──────── ФРАГМЕНТ ДНЕВНИКА ────────

Тёма как жупел российской Фемиды

Артем Ферье: литературный дневник

На днях встречался с одним следаком из районного СО по месту нахождения моей невольничьей плантации. Он нормальный вполне мужик, невредный, понимающий, юморной, при этом толковый, профессионально неравнодушный, можно сказать. То есть, ему реально не пофиг, чего он делает и что из этого получается. Всего три года после вуза, но уже старшак, и, думаю, далеко пойдёт (будет нам, кем заменить этого неврастеника Бастрыкина :-) ).


Недавно он мне оказал услугу: подогнал одного потенциально ценного невольничка (в перспективе – сотрудника). Парень шёл за убийство, и хотя мокрушников я стараюсь не брать, но там случай особый был. По суду, наверное, ломилась 108-я с то ли реальным, то ли условным сроком, ну а по жизни понятно, что где практика российского правосудия усматривает превышение пределов – реально имеет место необходимая оборона в чистом виде. То есть, он вообще ни в чём не виноват был, кроме того, что хорошо дерётся, но поскольку нам пришлось потратиться на кое-какие «коррективы» в материалах по делу, мы решили, что он полгодика на меня поработает – а там видно будет, куда его дальше продвигать.


А вот совсем недавно выяснилось, что я тоже могу быть полезен своим друзьям из следствия. И это по-своему забавная история, хотя в основе её – не очень забавное происшествие.

──────── ПРИВЕДЁННЫЕ СТРОКИ ────────

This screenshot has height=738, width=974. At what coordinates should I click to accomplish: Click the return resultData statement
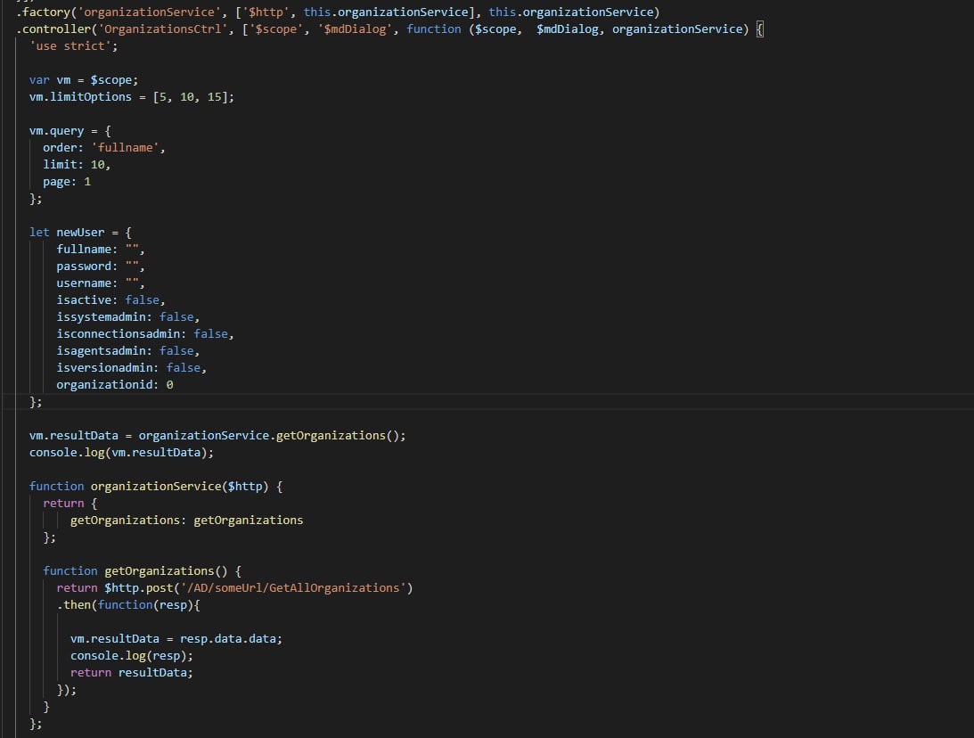(132, 673)
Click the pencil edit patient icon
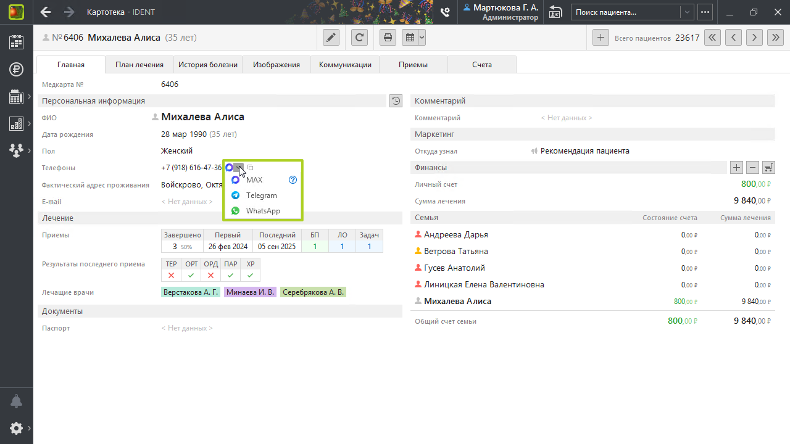The width and height of the screenshot is (790, 444). [x=331, y=38]
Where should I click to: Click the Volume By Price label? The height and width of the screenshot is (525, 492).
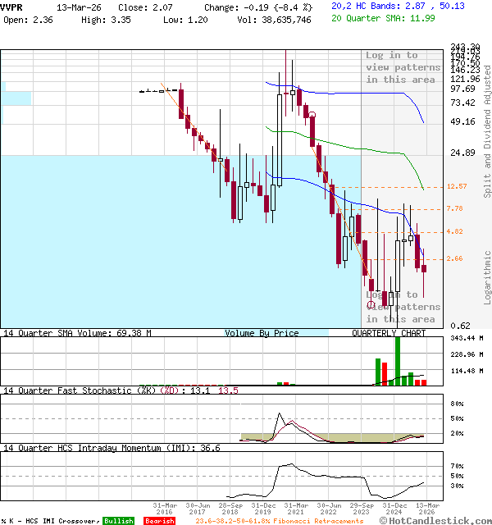click(262, 334)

────────

ЗАДАЧИ:
1. Как изложить фрагмент дневника в двух предложениях?
2. Измените во фрагменте дневника «полгодика» на «полгода» и приведите отрывок между «Недавно он мне» и «его дальше продвигать.» включительно.
3. Продолжите фрагмент дневника о встрече со следователем, начав сразу после его последнего предложения.
Строки в этой работе не используются.

ОЖИДАЕМЫЕ ОТВЕТЫ:
1. Автор рассказывает о знакомом молодом следователе из районного следственного отдела, толковом и неравнодушном к своей работе, который недавно подогнал ему потенциально ценного работника: парня, шедшего за убийство, хотя, по мнению автора, тот действовал в необходимой обороне. Теперь выяснилось, что и автор может быть полезен своим друзьям из следствия, и эта история по-своему забавна, хотя в её основе лежит не очень забавное происшествие.

2.
Недавно он мне оказал услугу: подогнал одного потенциально ценного невольничка (в перспективе – сотрудника). Парень шёл за убийство, и хотя мокрушников я стараюсь не брать, но там случай особый был. По суду, наверное, ломилась 108-я с то ли реальным, то ли условным сроком, ну а по жизни понятно, что где практика российского правосудия усматривает превышение пределов – реально имеет место необходимая оборона в чистом виде. То есть, он вообще ни в чём не виноват был, кроме того, что хорошо дерётся, но поскольку нам пришлось потратиться на кое-какие «коррективы» в материалах по делу, мы решили, что он полгода на меня поработает – а там видно будет, куда его дальше продвигать.

3.
Мой приятель поведал:
«Значит, обратилась барышня. Ну как барышня? Дура деревенская, конечно. Типа, торговала клубникой у трассы, остановились двое фартовых ребятишек на Камри, с райцентра, купили у неё килограмм, поболтали, очаровали, пригласили вечером отдохнуть на природе, с шашлычком-машлычком да винчиком. Дальше, думаю, понятно?
По уму, конечно, мне бы следовало сразу её к лешему послать с её заявой. Ну а чего? Побоев на ней нет, они ей только ножиком угрожали физию порезать, если закобенится. То есть, так она говорит. А они вполне резонно возражают: чего она, маленькая, что ли? Не понимала, зачем клёвые пацики приглашают деревенских девочек на шашлычок-машлычок? Да, конечно, всё сугубо добровольно. Никаких угроз. Ножик был – но им мясо резали. А физию ейную – не резали. И это так. Не дошло до этого. В общем, такая вот клубничка, во всех смыслах.
Но я так пробил по ним через ментов – они реально отморозь. Не привлекались, по причине состоятельности родителей, но личности известные. А девка – она реально дура. Она действительно чего-то такое романтическое себе возомнила, что только один из них к ней чувства возымел, как и она к нему, и будет возвышенно ухаживать в течение длительного периода времени, никак не менее трёх дней, с целью предложения руки и сердца. Уй, не спрашивай, откуда такой наивняк берётся в наше просвещённое время! Но факт, что групповухи она не хотела.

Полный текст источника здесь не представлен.